July 10, 2010 | David F. Coppedge

Are Saturn’s Rings Evolving?

The Cassini spacecraft continues to astound scientists and the public with its pictures from the Saturn system.  New discoveries have been made about the rings and small moons embedded within them.  At times, it appears that destructive processes are at work.  Some scientists, though, see them evolving.  Can ring particles grow into moons?  And is that how planets grew from rings around stars?

Readers might first enjoy this closest-ever look at Daphnis, a small moon that orbits in the Keeler Gap in the rings, published Tuesday.  Hints of a crater can be seen on this little 5-mile object, and the scallops and gouges it creates as it passes the ring edges are obvious (see second photo and Space.com article).

Stored data -
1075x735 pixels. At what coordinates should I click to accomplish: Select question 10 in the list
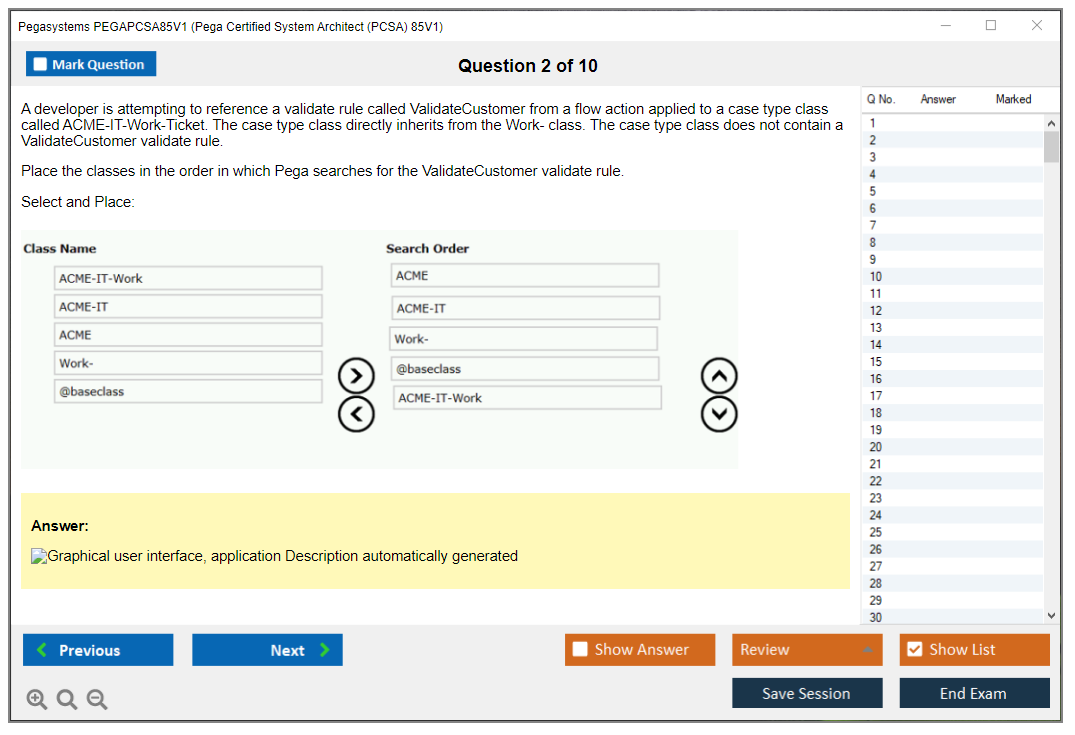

What is expected - According to the passage on Saturn's rings, in which gap of the rings does the small moon Daphnis orbit?

The result - The Keeler Gap.